Asbury Automotive Group reported on April 28 with the stock barely moving — but beneath that calm surface, short interest has climbed a third in a month and options traders have grown noticeably more cautious.
The sharpest signal sits in the short book. Short interest has risen 33% over the past month to 6.7% of the free float, the highest level in the recent record visible in ORTEX data. The build has been steady and methodical rather than reactive: shares short drifted up through late March, paused briefly in early April near 1.21 million shares, and then climbed again this week to roughly 1.29 million. That pace of accumulation — spread over weeks rather than a single day — suggests a deliberate bearish thesis rather than a flush of opportunistic hedging.
Options positioning corroborates the caution. The put/call ratio has risen to 0.86, about 1.3 standard deviations above its 20-day average of 0.62 — a meaningful shift toward hedging relative to ABG's recent norm. The move is clear when you look at the trajectory: through late March and early April the PCR ran below 0.5, but it has nearly doubled since then, climbing steadily as the earnings date approached. Borrow costs remain relaxed at 0.47%, and availability is still ample — the lending market is not tight — so the short rebuilding reflects sentiment rather than a technical squeeze dynamic.
The Street is broadly flat on direction but trimming targets. JP Morgan maintained its Underweight, cutting its target modestly to $235 from $240 in mid-April. Citigroup held Neutral but made a more aggressive cut to $212 from $260 in early April, signalling rising uncertainty on near-term numbers. Stephens stayed Overweight but also pulled its target to $254 from $277. The mean target across all analysts is $238 — about 19% above the current price of $200.56 — but the direction of travel has been downward. Valuation remains genuinely undemanding: the stock trades at a P/E of just 7.4x and 0.85x book, while EV/EBITDA is around 10.4x. The bull case rests on new vehicle unit growth running ahead of peers, up 9.7% per store year-on-year, and the longer-run $30 billion revenue ambition. Bears point to used vehicle sales per store declining faster than before and the Total Care Auto segment dragging on EPS in 2026.
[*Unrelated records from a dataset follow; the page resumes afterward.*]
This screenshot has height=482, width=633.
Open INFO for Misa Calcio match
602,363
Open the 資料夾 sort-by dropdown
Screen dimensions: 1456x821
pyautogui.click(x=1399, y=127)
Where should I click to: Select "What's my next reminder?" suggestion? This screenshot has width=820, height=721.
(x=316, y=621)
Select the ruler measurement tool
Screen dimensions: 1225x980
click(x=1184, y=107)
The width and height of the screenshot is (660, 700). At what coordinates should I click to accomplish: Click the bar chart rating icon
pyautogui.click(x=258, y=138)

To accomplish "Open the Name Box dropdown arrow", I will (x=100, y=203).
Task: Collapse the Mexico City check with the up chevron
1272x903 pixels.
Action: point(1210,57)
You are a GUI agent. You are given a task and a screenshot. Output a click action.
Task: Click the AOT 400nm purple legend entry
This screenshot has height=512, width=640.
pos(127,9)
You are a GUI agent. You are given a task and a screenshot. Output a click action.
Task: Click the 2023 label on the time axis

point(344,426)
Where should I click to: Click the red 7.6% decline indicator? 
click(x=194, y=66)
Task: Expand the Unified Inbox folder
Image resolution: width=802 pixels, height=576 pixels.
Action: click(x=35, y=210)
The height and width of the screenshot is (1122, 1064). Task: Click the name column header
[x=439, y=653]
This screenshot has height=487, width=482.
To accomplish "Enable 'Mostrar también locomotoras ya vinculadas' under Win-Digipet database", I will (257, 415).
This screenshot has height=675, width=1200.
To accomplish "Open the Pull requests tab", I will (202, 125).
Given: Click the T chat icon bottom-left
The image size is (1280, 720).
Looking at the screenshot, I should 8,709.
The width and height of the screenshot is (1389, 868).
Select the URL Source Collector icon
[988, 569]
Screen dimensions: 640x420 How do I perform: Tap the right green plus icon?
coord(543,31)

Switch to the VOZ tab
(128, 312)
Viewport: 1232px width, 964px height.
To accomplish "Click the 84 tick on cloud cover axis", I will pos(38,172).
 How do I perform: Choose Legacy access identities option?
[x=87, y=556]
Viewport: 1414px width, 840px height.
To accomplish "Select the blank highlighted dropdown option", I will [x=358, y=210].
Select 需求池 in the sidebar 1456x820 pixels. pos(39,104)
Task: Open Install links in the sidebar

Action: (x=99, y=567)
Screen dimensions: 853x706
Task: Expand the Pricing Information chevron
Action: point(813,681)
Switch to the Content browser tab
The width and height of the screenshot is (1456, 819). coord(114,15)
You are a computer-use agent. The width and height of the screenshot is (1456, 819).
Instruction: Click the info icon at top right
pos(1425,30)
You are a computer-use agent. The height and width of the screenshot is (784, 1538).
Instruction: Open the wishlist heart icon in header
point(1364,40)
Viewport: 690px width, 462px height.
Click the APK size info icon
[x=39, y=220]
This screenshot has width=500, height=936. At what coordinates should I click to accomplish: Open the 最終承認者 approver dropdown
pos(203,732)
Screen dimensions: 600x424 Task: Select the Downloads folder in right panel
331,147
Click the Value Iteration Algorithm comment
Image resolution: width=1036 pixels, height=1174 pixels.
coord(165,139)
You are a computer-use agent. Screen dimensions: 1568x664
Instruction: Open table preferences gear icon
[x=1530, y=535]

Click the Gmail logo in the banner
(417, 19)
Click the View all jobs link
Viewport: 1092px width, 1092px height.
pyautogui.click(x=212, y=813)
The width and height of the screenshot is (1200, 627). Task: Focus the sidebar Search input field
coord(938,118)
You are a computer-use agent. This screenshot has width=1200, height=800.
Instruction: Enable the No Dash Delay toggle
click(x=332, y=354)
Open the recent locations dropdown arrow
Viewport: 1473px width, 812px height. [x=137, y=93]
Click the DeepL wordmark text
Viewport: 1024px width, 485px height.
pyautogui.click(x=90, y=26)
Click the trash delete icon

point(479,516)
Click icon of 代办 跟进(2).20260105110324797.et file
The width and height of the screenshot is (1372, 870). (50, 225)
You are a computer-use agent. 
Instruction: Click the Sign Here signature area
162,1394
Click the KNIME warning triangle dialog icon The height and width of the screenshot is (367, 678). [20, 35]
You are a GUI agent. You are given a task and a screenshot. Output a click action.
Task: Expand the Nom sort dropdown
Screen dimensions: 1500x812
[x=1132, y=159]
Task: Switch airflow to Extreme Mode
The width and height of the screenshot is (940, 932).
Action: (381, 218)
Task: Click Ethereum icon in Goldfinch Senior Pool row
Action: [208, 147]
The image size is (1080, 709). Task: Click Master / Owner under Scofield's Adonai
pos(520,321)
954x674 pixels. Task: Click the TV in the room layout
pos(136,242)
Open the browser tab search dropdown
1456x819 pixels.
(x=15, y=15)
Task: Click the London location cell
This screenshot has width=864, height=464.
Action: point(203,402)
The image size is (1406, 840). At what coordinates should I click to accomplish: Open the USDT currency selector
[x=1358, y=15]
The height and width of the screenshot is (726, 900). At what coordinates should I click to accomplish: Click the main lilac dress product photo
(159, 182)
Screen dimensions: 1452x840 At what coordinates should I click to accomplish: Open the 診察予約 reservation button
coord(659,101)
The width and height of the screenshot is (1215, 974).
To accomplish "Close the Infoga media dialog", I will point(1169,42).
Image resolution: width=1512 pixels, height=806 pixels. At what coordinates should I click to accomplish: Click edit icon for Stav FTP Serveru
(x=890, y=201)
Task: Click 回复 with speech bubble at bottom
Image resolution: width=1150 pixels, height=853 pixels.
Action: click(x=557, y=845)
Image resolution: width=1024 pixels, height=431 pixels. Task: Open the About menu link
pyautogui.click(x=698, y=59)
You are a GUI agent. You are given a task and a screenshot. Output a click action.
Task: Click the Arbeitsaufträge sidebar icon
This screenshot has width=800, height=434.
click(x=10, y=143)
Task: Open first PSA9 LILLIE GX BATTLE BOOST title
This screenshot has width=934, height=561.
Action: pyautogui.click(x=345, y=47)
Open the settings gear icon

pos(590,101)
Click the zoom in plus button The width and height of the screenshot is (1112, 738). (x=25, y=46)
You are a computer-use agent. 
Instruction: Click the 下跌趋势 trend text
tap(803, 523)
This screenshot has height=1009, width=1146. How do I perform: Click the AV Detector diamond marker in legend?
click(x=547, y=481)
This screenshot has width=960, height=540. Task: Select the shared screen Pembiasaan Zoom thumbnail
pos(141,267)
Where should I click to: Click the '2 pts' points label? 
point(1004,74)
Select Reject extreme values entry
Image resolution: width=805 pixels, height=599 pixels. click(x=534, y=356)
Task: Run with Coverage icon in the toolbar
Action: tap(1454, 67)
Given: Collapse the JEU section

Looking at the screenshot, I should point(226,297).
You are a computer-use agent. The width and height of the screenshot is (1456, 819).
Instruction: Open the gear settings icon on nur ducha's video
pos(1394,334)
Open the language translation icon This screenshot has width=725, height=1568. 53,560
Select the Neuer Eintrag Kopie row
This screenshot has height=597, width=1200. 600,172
One ownership detail is worth noting. CEO David Hult bought roughly 5,000 shares in early March at prices around $205, for a total outlay approaching $1 million. A director added a further 500 shares in the same week. Against that, the CFO and several other executives sold smaller amounts on March 5 — though these look like routine grant-related disposals given the simultaneous award filings. Net insider activity over 90 days is positive at around $3.5 million, driven almost entirely by Hult's open-market purchases near current price levels.
Peers offer a mixed picture this week. PAG gained 0.5% on the week while GPI was effectively flat and SAH outperformed with a 3.3% gain. ABG lost 3.6% over the same period, underperforming the group. AN was also weak, down 2.1%, suggesting the softer tone is partly a sector story and not specific to Asbury alone.
What to watch next: with no confirmed upcoming earnings date in the data, attention turns to whether the steady short rebuilding continues past the April 28 print or whether the post-earnings stasis causes some of those positions to unwind — the direction of the PCR over the next two weeks will be the clearest indicator of which way sentiment is settling.